== TASK MATERIAL ==
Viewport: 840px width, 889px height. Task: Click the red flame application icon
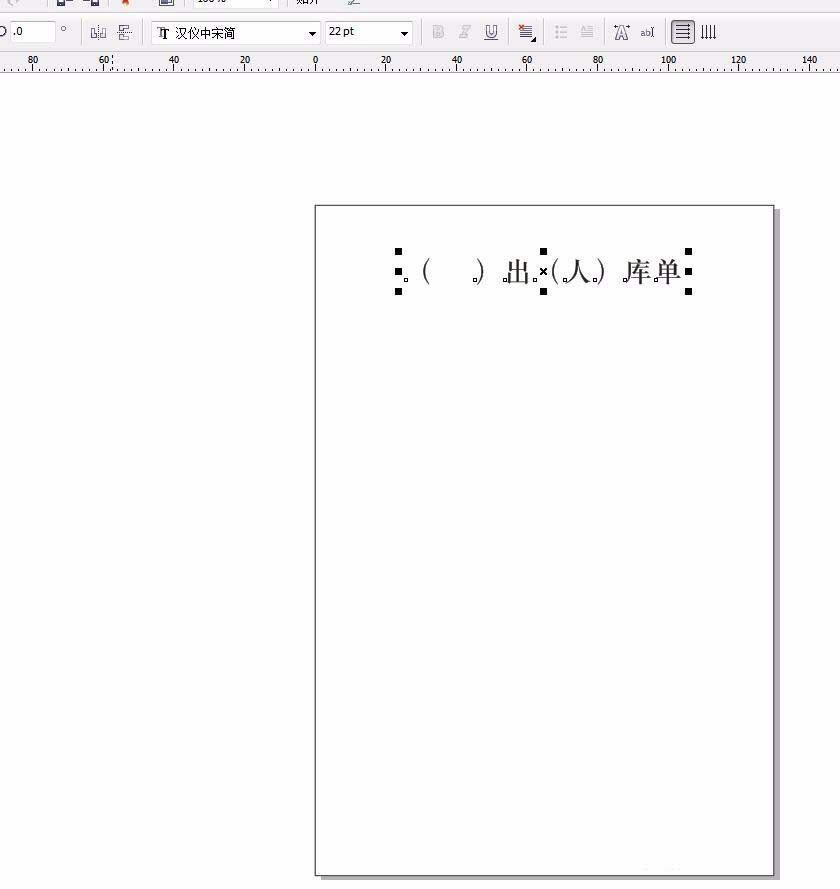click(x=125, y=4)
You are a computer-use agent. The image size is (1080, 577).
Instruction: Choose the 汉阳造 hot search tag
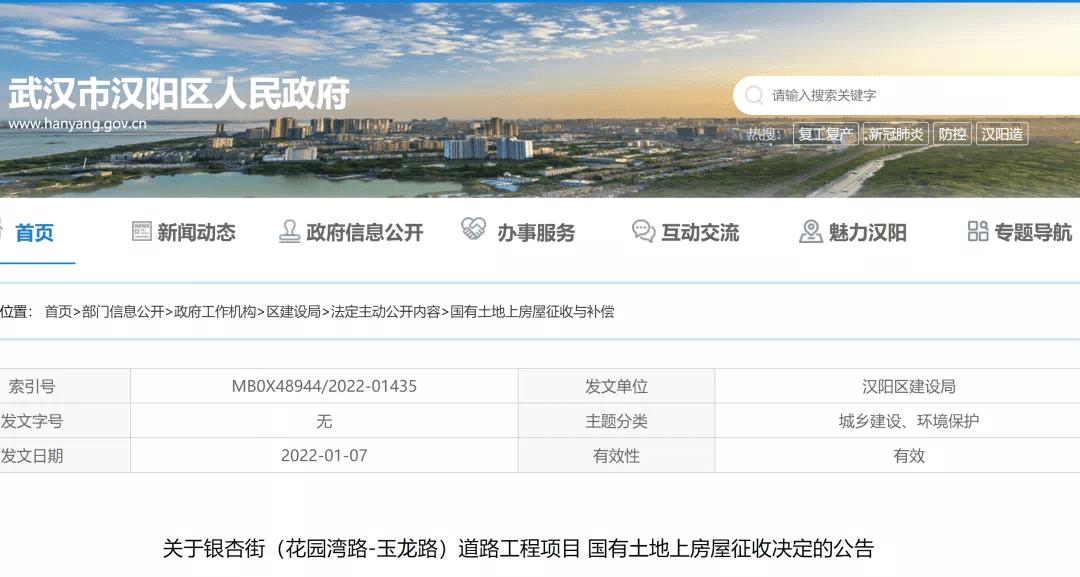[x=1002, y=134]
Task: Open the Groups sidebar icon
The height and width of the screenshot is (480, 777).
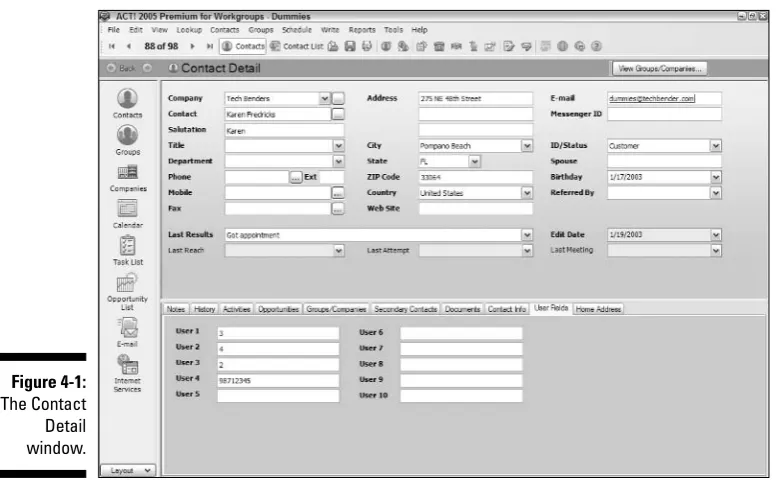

== THE TASK ==
An exact copy of the listing is required, with every image removed.

== REPLY ==
Viewport: 840px width, 889px height. Task: Click the red flame application icon
click(x=125, y=4)
You are a computer-use agent. The image size is (1080, 577).
Instruction: Choose the 汉阳造 hot search tag
[x=1002, y=134]
Task: Open the Groups sidebar icon
The height and width of the screenshot is (480, 777).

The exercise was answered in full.